1. Focus on the business, and not on growing staff.
In the letter, Buffett detailed that Berkshire’s total number of employees is up 3% from the previous year. But he notes that the gain wasn’t made at the headquarters where 25 people work. For Buffet, there’s “No sense going crazy.”
2. Ensure that board members relate to shareholders.
At Berkshire, board members are paid token fees rather than large amounts of money for their work as directors. Buffett’s board is also set apart from other companies because Berkshire doesn’t carry liability insurance to protect their board members. In the words of Warren Buffett: “At Berkshire, directors walk in your shoes.”
3. Benefits come from splitting the CEO and chairman role.
Buffett is not fond of having the CEO and chairman be the same person. He wants his son, Howard, to succeed him as a non-executive chairman. That way, it would be easier to make changes should the wrong CEO be employed and there arises a need for the chairman to move forcefully.
4. Think of the company and not yourself.
Buffett wants Berkshire’s next CEO to be a “rational, calm and decisive individual” and someone who “knows his limits.” In other words, Berkshire isn’t a place for an ego-driven CEO who is motivated by a large paycheck.
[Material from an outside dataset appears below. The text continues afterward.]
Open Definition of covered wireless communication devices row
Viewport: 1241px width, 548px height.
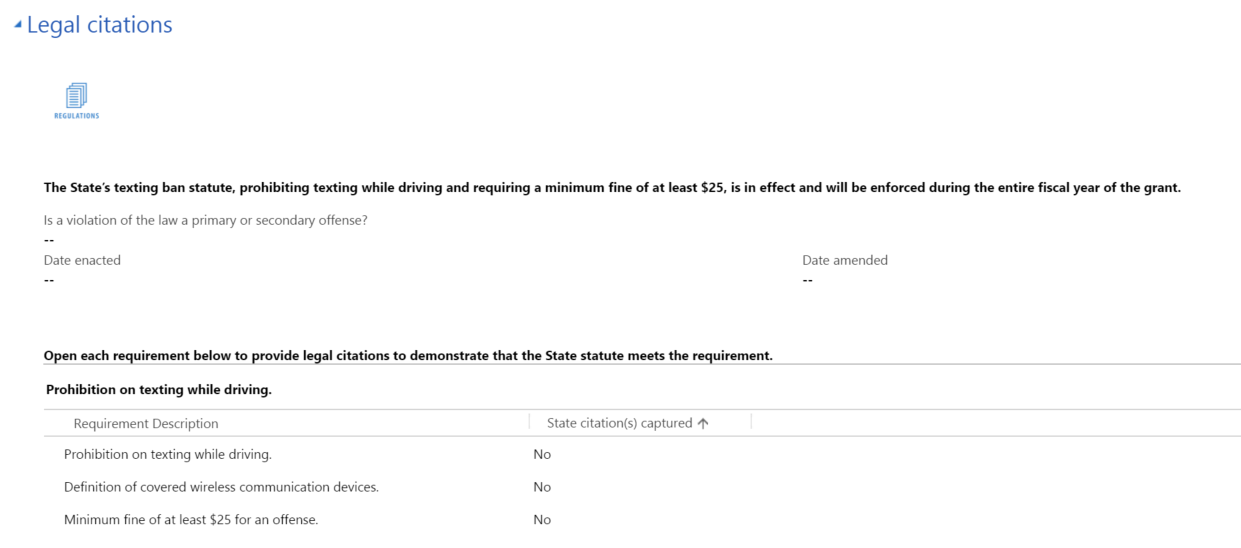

Buffett says, “a Berkshire CEO must be ‘all in’ for the company, not for himself.” In addition, he added that “character is crucial” because “a CEO’s behavior has a huge impact on managers down the line.”
5. There is no room for arrogance, bureaucracy and complacency.
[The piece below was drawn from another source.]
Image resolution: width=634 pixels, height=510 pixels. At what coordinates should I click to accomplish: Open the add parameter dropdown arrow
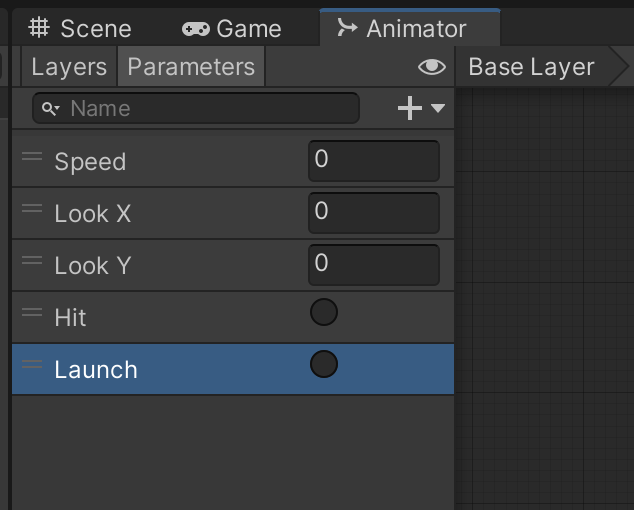click(x=438, y=108)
Fighting off all three should be a necessary skill for any leader. According to Buffett, when these three metastasize, “even the strongest of companies can falter.” He even cited General Motors, IBM, Sears Roebuch and US Steel to drive home his point.
6. Trust is important.
Buffett puts trust in the managers of the many companies owned by Berkshire. For Buffett, the trust that he and Vice Chairman Charlie Munger put on their managers have allowed them to produce more “than would be achieved by streams of directives, endless reviews and layers of bureaucracy.”
7. Experience is perhaps the only best teacher.
Buffett mentioned in the letter that two of his investment managers Todd Combs and Ted Weschler will manage one of the company’s businesses. The role will make them better investors through hands-on experience.
8. Admit mistakes yet stay humble.
Buffett admitted that he “made a big mistake with this investment by dawdling” in regards to the delayed sale of Tesco shares. He also makes mention that some of his managers are better at running the business than he is.
9. Praise the people who work for you.
Although a letter to investors, Buffett also gave praise to his managers. He didn’t just use the collective “we” but mentioned specific individuals. And he didn’t just stop at managers as he even praised a former secretary who organized the annual meeting of the company.